The Shakespeare Conference: SHK 15.0101  Wednesday, 14 January 2004

From:           Gabriel Egan <This email address is being protected from spambots. You need JavaScript enabled to view it.>
Date:           Tuesday, 13 Jan 2004 13:44:31 -0800
Subject: 15.0088 Important Changes to the World Shakespeare
Comment:        Re: SHK 15.0088 Important Changes to the World Shakespeare
Bibliography

Chris Kelsey raised an important point about formats:

 >. . . when we publish electronically we publish not
 >just in the language for the reader but the electronic
 >language (which will exist only as long as its producer
 >deems it profitable or computer systems read it)

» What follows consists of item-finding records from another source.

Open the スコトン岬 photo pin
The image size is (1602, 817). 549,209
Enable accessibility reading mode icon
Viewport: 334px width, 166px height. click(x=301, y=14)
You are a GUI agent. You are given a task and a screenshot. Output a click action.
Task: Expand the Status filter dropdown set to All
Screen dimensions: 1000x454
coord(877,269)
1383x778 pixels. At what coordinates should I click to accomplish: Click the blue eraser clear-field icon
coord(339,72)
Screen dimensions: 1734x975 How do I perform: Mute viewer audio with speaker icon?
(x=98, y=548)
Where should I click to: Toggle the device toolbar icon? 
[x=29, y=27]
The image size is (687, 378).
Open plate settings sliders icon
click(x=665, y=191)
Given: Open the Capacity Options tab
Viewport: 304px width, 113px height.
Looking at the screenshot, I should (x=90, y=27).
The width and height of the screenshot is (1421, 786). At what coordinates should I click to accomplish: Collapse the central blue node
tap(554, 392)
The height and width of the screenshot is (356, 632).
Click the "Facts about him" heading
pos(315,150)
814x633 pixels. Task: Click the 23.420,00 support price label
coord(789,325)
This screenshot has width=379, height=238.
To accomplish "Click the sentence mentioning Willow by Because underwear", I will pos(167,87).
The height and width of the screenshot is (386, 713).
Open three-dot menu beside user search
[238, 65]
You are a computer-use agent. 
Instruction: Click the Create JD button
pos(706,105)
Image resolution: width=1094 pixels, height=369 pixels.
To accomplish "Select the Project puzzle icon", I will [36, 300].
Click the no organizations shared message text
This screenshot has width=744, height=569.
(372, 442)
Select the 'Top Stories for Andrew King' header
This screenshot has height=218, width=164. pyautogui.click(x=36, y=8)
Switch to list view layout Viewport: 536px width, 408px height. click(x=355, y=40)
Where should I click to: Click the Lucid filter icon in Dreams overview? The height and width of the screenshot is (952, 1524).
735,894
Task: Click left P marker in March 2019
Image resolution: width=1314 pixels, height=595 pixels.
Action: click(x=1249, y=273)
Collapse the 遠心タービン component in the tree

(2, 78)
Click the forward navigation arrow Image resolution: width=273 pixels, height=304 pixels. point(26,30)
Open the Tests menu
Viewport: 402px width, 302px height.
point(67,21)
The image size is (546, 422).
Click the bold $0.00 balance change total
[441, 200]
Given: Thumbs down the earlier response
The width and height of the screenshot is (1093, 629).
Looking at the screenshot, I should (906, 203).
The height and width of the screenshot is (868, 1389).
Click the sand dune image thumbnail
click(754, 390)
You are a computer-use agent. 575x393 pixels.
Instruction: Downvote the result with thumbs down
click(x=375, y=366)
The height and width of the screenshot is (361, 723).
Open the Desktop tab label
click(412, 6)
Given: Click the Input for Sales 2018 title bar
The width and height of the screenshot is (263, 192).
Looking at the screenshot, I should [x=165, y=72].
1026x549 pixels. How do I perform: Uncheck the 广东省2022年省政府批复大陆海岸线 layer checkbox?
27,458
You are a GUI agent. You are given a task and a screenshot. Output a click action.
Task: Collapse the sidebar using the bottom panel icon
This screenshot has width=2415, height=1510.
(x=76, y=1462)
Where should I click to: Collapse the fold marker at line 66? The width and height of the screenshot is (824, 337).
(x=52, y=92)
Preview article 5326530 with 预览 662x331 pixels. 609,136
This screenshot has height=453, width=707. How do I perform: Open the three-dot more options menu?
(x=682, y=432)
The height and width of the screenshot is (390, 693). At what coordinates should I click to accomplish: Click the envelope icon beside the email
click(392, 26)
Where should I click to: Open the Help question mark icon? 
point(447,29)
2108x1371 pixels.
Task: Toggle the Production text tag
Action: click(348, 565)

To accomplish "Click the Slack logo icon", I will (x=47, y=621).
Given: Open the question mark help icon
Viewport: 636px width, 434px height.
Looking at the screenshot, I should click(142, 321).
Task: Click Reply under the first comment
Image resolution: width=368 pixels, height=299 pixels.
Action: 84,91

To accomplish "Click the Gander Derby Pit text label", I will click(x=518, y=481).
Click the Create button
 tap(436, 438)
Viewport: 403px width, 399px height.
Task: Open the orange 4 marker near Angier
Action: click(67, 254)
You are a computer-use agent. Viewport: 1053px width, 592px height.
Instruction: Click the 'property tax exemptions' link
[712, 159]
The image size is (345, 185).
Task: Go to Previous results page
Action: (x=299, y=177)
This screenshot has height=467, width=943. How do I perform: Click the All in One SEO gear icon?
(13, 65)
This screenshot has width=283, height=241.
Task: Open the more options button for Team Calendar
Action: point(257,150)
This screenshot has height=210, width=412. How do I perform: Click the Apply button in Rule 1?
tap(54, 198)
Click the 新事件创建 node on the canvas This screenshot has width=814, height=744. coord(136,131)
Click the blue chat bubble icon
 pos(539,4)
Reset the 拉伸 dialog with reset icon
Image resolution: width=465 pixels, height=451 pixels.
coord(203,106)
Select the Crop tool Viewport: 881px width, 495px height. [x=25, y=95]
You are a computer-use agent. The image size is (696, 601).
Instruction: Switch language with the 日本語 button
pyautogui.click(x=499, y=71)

Languages in general exist only so long as groups of users maintain and
pass on their ability to understand them. In the case of electronic
languages, however, there are certain secrets. The 'language' in which a
Microsoft Word document is written, in the sense of the relationship
between what the user types and what the machine stores as noughts and
ones, is known to very few people. Microsoft considers it a trade secret
and will share it only with manufacturers of software that complements
its own products. Microsoft has in the past changed this language and
will undoubtedly do so in the future. Microsoft claims that it always
maintains 'backward compatibility' so that old documents can be read by
new versions of the software, but this claim is false. (I have an old
document that I read with an old copy of Word kept solely to illustrate
this point; newer versions of Word garble it.)

Fortunately, there are alternatives. Millions of users understand the
Hypertext Markup Language (HTML) and there are thousands of software
packages that can read and write it. If the user does not like a
particular editing tool she can change it for another she prefers. There
is so much text already in HTML that the world is more likely to lose
some of its smaller spoken languages such as Irish and Welsh than it is
to lose its collective knowledge of HTML. In almost all documents and
hardware, underneath the HTML lies another language: the American
Standard Code for Information Interchange (ASCII). Nearly every computer
on the planet uses this 'language' (indeed you see it mentioned at the
top of recent SHAKSPER postings, for some reason) and there really isn't
a need to worry that computer manufacturers will stop using it.

In _Shakespeare and the Book_ David Scott Kastan counts amongst the
demerits of electronic text the sad fact that many of us can't read our
own electronic documents that we made in the late 1980s and early 1990s
(p. 131). Hardware failure aside, this only happens if we lock ourselves
into proprietary formats such as Microsoft Word and thereby give up
control of our documents.

Don't do that. Store your stuff in an open and free format such as HTML.
Future generations of readers and writers will thank you for it.